「気を補う」シンプル薬膳鍋──体を温め血行をよくする薬食同源レシピ
撮影・福尾美雪 スタイリング・駒井京子 文・松本あかね
気を補う
イライラしやすい/痛むところが日によって変わる/お腹などがはる…
中医学の考え方では気(エネルギー)、血(血液)、水(体液)という3つの要素が体を循環しており、その停滞が不調を招くとされる。
「薬膳ではすべての食べ物に薬効があると考えます。食材を組み合わせ、さまざまな薬効が得られるのが鍋のいいところ。まず血の巡りをよくすることから始め、自分の状態に合わせて気を流したり、余分な水分を排出する食材も取り入れてみてくださいね」と国際中医薬膳師の山田奈美さんは話す。
鶏肉と春菊のレモン鍋
気持ちに波があったり、痛む場所が変わる人は、生命活動を担うエネルギーである気が滞っているのかも。そんなときは体を温める鶏肉をメインに、気を巡らせる香りのよい野菜や柑橘を組み合わせて。春菊のほかセリもおいしい。レモンの皮に含まれるリモネンには自律神経の調整効果も。
【材料(2人分)】
鶏もも肉…1枚
大根…4cm
長ねぎ…1本
えのきだけ…1/2袋
春菊…1/2把
レモン…1/2個
しょうが…1/2かけ
ごま油…大さじ1
塩麹…大さじ1
塩…適量
水…400ml
【作り方】
1. 大根は薄い輪切り、長ねぎは5cmの長さに切る。えのきだけは石づきを取り半分に切る。春菊は4〜5cmの長さに切る。しょうがはせん切り、レモンは薄い輪切りにする。
2. 鍋にごま油を入れて中火にかけ、鶏肉の皮目を下にしてパリッとするまで焼く。
3. ②に塩麹としょうが、長ねぎ、大根、えのきを加え、水を注いで蓋をする。沸いたらアクを取って火を弱め、鶏肉に火が通るまで煮る。
4. 塩で味を調え、レモン、春菊を加えてさっと火を通す。好みでごま油と醤油(共に分量外)を半々で混ぜたたれをつけて食べる。
酸菜白肉鍋
自家製の白菜漬けと酢を使った酸味のきいたスープを味わう一品。酸味は副交感神経を優位にし、「肝」の働きを助けるとされる。「肝」とは東洋医学でいう肝臓、胆嚢、目、自律神経を含む「肝系統」のこと。しっかり乳酸発酵させた白菜を使うことで腸内環境が整うのもうれしい。
【材料(2人分)】
発酵白菜(下記参照)…250g
豚ばらしゃぶしゃぶ用…200g
発酵白菜の漬け汁…100ml
しょうが・にんにく…各1かけ
昆布だし…300ml
酒…大さじ1
酢…大さじ1
塩…ひとつまみ
醤油…小さじ2
つけだれ[ねりごま・みりん…各大さじ1、黒酢…大さじ1/2、豆板醤…小さじ1]
薬味[細ねぎ…2本、粗く刻んだピーナッツ…大さじ1、にんにく・しょうがのすりおろし…各1かけ分]
【作り方】
1. 発酵白菜はざく切りにする。豚肉は5cmの長さに切る。しょうがはせん切り、にんにくは薄切りにする。

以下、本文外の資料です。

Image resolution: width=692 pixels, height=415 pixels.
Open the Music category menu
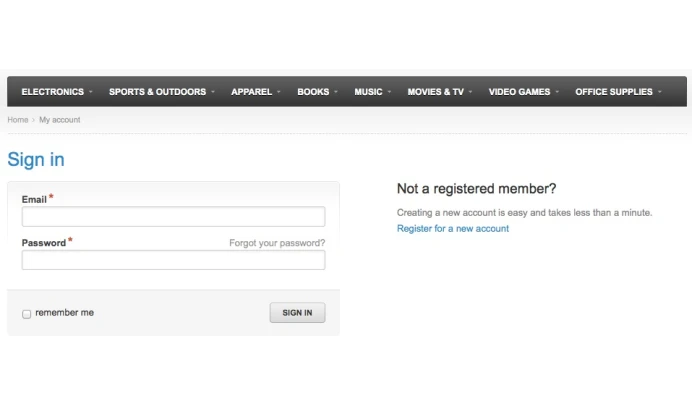[368, 92]
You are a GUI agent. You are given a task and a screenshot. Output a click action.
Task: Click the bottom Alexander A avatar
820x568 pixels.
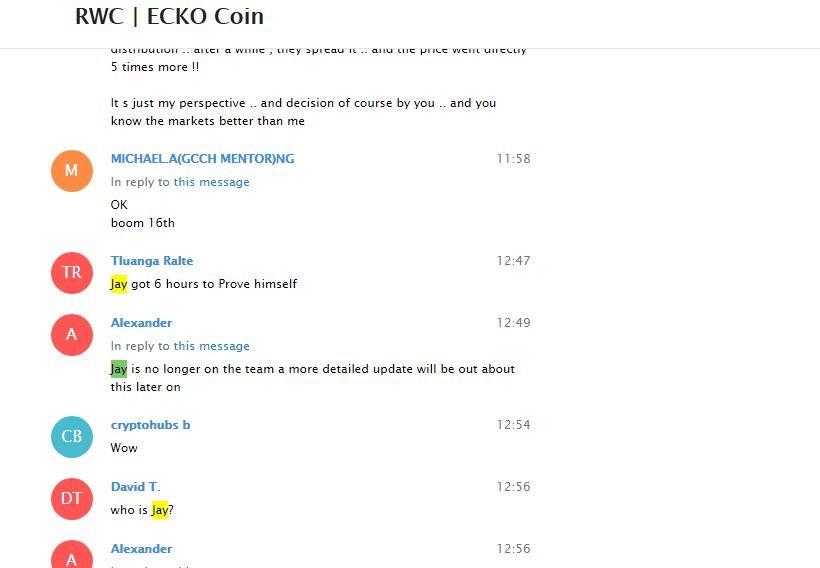click(72, 554)
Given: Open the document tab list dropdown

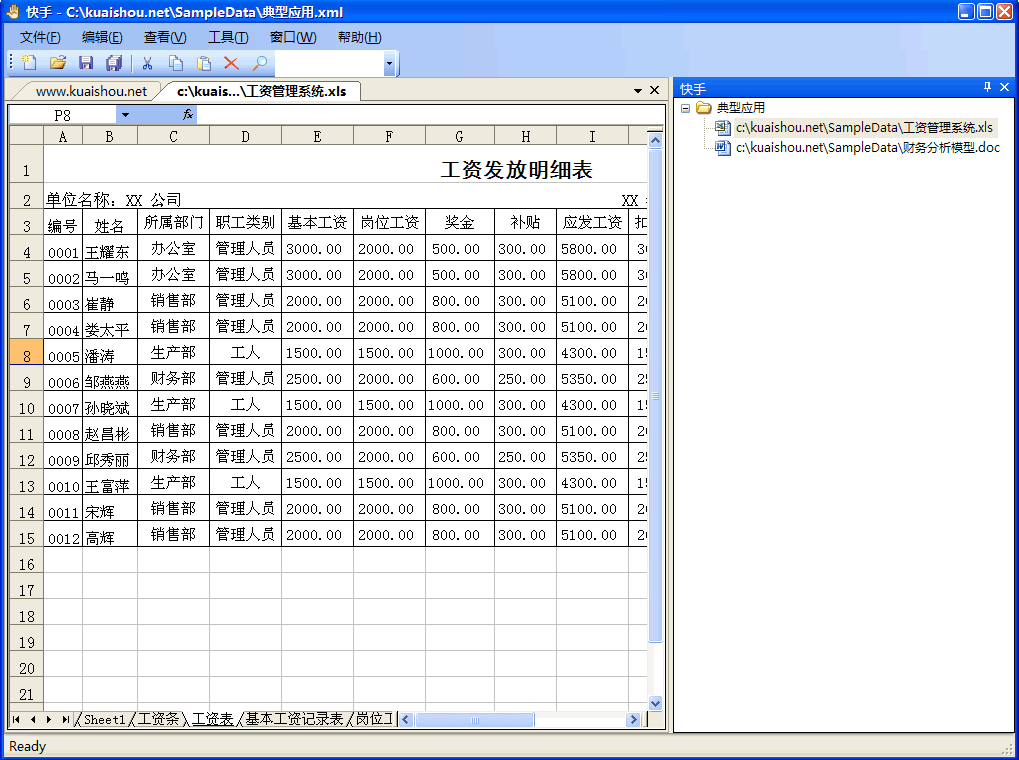Looking at the screenshot, I should [x=638, y=91].
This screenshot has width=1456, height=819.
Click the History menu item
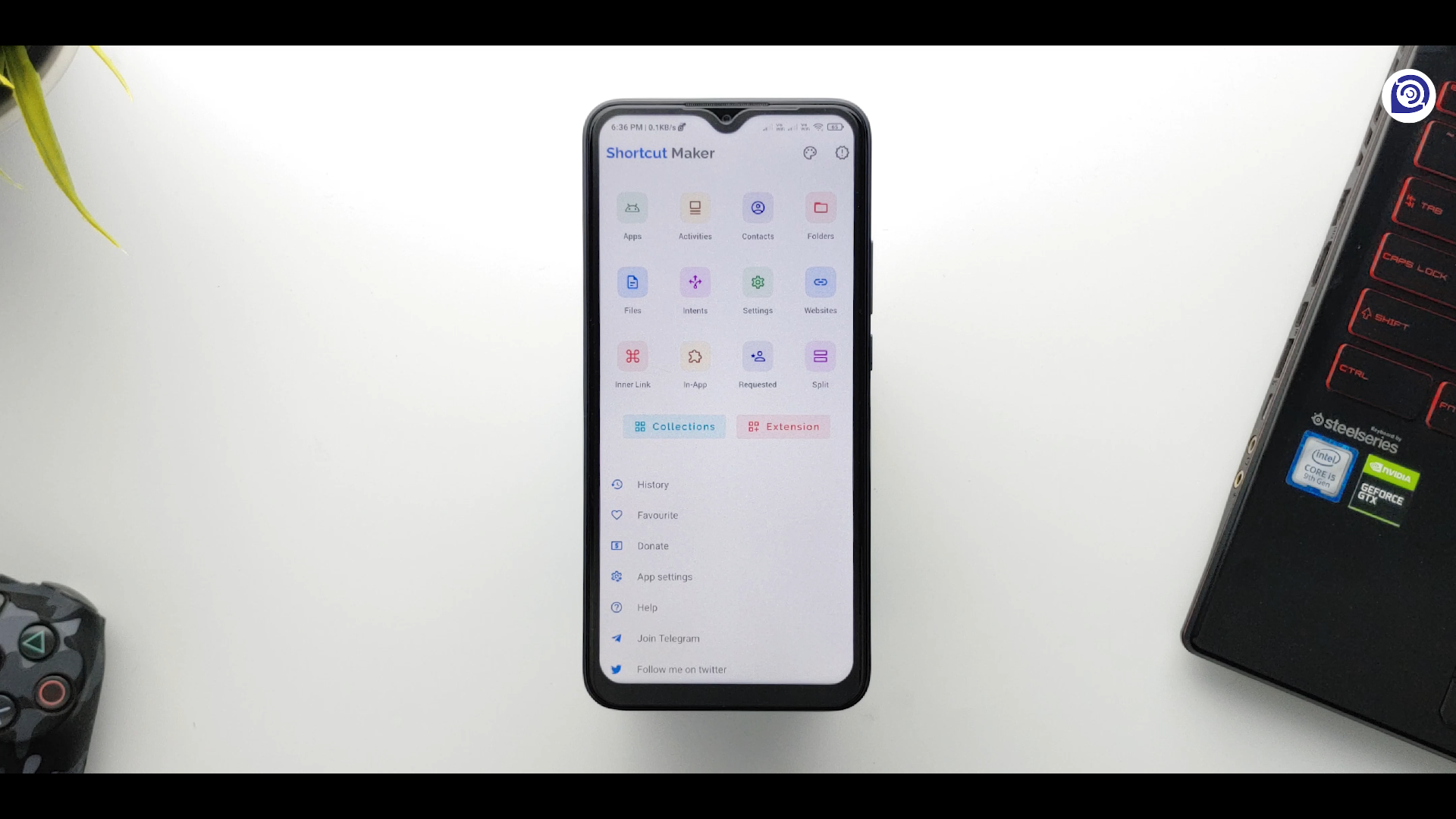point(652,484)
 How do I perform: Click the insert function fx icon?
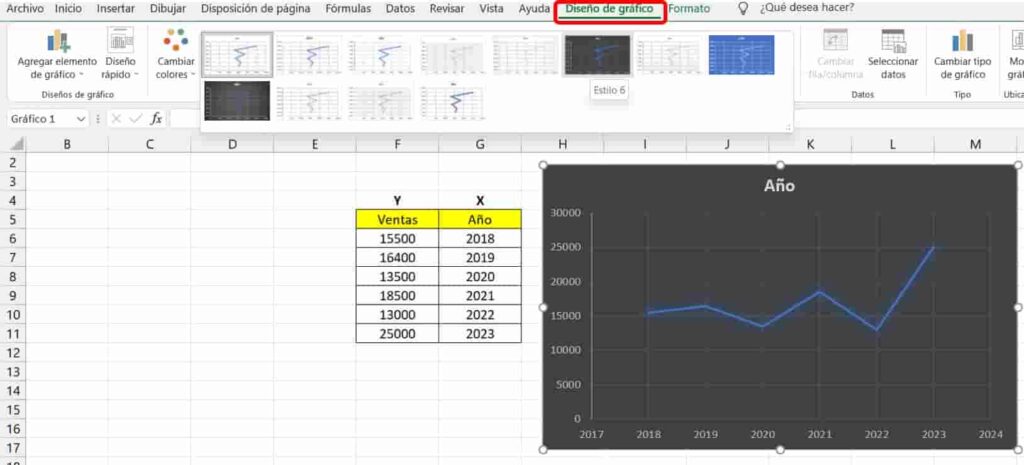[x=156, y=118]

2. 鍋に昆布だしと発酵白菜と漬け汁、しょうが、にんにく、酒、酢を入れ、蓋をして中火にかける。煮立ったらアクを取って火を弱め、3〜4分煮る。
3. 塩と醤油で味を調え、豚ばら肉を加えて色が変わったら、合わせたたれや薬味でいただく。
〈発酵白菜の作り方〉白菜を半日〜1日ほど天日に干し、白菜の重量の2.5%の塩と、種を取ってちぎった赤唐辛子を合わせ、密閉袋などに入れて2週間ほど常温発酵させる。
酸味をまろやかにするねりごまを使ったたれや、刻みピーナッツなど、好みの薬味で味変も楽しんで。